Lipizzaner performing a capriole.

The Horse, an exhibit that explores the bond between man and horse,  is on display at the San Diego Natural History Museum through January 20.

Using artifacts and art pieces from all over the world, the display explores early interactions between horses and humans and shows how horses have, over time, influenced civilization in areas including warfare, trade, transportation, agriculture, sports, and many other facets of human life. Access to the exhibition, which has never before been seen on the West Coast, is included with all general admission museum tickets.

“The horse, we should all remember, is how we got here,” Del Mar Thoroughbred Club CEO, president and general manager Joe Harper said, noting that the arrival of this exhibit on the West Coast is “very special.” The exhibit opened in June and runs through Jan. 20, 2013.

Included on display are spectacular fossils, models, dioramas and cultural objects from around the world. The first things visitors see on entering the exhibition is a high-definition video projection of a beautiful Thoroughbred moving across a giant screen. A large-scale digital display allows visitors to peek interactively inside a life-size, moving horse to learn about its anatomy and biology.

Horse skeletons on display.

The Horse exhibit explores equines from the inside-out.

Other dramatic offerings include a 220-square-foot diorama depicting some of the horse species that existed ten million years ago in what is now Nebraska. There are also traditional art representations of the horse in art from the Paleolithic to the present. The exhibition also examines exciting new archaeological discoveries concerning the domestication of the horse and looks at the role of horses in sport, from medieval times on.
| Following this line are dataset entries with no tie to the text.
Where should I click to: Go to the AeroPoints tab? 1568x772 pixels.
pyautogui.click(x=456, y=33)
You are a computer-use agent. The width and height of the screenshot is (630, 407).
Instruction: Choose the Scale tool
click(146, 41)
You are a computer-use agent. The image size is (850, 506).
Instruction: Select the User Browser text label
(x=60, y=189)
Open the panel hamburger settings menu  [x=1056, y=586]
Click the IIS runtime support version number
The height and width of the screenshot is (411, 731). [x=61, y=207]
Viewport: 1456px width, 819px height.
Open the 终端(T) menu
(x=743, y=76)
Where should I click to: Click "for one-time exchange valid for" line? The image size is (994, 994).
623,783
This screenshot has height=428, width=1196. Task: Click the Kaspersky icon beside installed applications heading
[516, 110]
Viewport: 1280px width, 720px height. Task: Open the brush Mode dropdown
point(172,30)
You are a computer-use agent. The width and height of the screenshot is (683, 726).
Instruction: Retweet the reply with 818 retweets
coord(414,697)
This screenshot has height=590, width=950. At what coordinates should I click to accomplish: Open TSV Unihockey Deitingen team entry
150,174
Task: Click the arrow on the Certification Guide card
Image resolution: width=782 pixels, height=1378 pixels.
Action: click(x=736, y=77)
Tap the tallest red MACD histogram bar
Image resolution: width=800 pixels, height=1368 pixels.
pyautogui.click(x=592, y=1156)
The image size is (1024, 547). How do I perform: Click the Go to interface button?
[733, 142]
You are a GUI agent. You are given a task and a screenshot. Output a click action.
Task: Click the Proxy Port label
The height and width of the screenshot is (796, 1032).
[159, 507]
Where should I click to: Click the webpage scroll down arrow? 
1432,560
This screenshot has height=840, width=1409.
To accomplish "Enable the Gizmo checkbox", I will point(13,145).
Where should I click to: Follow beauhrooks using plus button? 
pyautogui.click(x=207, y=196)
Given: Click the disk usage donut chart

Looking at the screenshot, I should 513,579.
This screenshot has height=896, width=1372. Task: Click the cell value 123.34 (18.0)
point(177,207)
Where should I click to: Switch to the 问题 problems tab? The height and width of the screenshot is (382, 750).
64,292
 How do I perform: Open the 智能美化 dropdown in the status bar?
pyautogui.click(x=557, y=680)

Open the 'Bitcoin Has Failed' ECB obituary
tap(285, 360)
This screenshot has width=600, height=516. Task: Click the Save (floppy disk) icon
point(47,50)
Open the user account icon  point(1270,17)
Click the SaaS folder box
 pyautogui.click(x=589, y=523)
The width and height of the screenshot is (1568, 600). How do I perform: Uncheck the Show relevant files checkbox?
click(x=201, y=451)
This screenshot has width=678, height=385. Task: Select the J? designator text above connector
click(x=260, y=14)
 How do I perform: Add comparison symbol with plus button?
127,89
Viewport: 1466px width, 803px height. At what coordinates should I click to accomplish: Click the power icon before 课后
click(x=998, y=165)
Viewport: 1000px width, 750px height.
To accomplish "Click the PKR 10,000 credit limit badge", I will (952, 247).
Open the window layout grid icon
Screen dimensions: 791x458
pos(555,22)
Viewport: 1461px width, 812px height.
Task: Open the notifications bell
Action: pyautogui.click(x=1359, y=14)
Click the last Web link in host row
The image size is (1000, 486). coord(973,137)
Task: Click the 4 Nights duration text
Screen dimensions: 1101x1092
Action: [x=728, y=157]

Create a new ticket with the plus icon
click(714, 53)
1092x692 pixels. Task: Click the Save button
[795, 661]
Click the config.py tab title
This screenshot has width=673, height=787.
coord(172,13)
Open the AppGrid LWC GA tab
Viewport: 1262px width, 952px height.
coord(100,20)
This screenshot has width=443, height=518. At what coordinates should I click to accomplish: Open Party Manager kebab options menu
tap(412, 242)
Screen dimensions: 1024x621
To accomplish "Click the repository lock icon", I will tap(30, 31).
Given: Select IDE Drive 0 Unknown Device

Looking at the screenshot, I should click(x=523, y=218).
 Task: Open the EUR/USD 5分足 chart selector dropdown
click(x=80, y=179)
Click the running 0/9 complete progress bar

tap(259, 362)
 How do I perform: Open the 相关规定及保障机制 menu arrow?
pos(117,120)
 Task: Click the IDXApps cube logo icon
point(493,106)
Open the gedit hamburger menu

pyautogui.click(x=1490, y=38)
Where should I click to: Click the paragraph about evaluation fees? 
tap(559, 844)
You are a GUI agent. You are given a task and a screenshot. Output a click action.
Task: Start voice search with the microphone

The Horse allows visitors to partake in tests that measure their strength in horsepower and allows them to look inside a horse with computer kiosks and a life-size, interactive video screen. Visitors can examine different gaits of a horse by looking through a zoetrope—a precursor to the modern movie projector—at the revolutionary series of photographs taken by the famous photographer Eadweard Muybridge. Throughout the exhibition, visitors will be asked to identify objects such as a Roman horseshoe, a stirrup, a harness ornament, and a whip used in buzkashi, a polo-like sport played in Central Asia.

White horse.

Pegasus, by Robert Vavra.

In San Diego, the exhibition is sponsored by the Del Mar Racetrack, Blenheim EquiSports, the Del Mar National Horse Show, the Walter J. and Betty C. Zable Foundation, WWW Foundation, the Bank of America Charitable Foundation, and the City of San Diego Commission for Arts and Culture. The Horse is organized by the American Museum of Natural History, New York, where it ran from May 2008 to Jan. 2009. It was made possible through collaboration with the Abu Dhabi Authority for Culture and Heritage; the Canadian Museum of Civilization, Gatineau-Ottawa; The Field Museum, Chicago; and the San Diego Natural History Museum.

On display in conjunction with The Horse, is Vavra’s Vision: The Equine Images of Robert Vavra. Robert Vavra is universally recognized as one of the world’s premier photographer of equines. This exhibition showcases the vivid, fresh, and very personal way that Vavra photographs horses. It delves into the world that Vavra had created through his lens for the past 60 years while circling the globe. In photographs, in film and in print, Vavra’s images capture the strength, beauty and wisdom of the horse. The Robert Vavra collection is made possible by the International Institute of Photographic Arts.

Pony Express stamp from the U.S. Post Office

The Pony Express commemorated by the Post Office.

The San Diego Natural History Museum is the second oldest scientific institution in California and the third oldest west of the Mississippi. Founded in 1874 by a small group of citizen scientists, the Museum’s mission is to interpret the natural world through research, education and exhibits; to promote understanding of the evolution and diversity of Southern California and the peninsula of Baja California, Mexico; and to inspire in all people respect for the environment.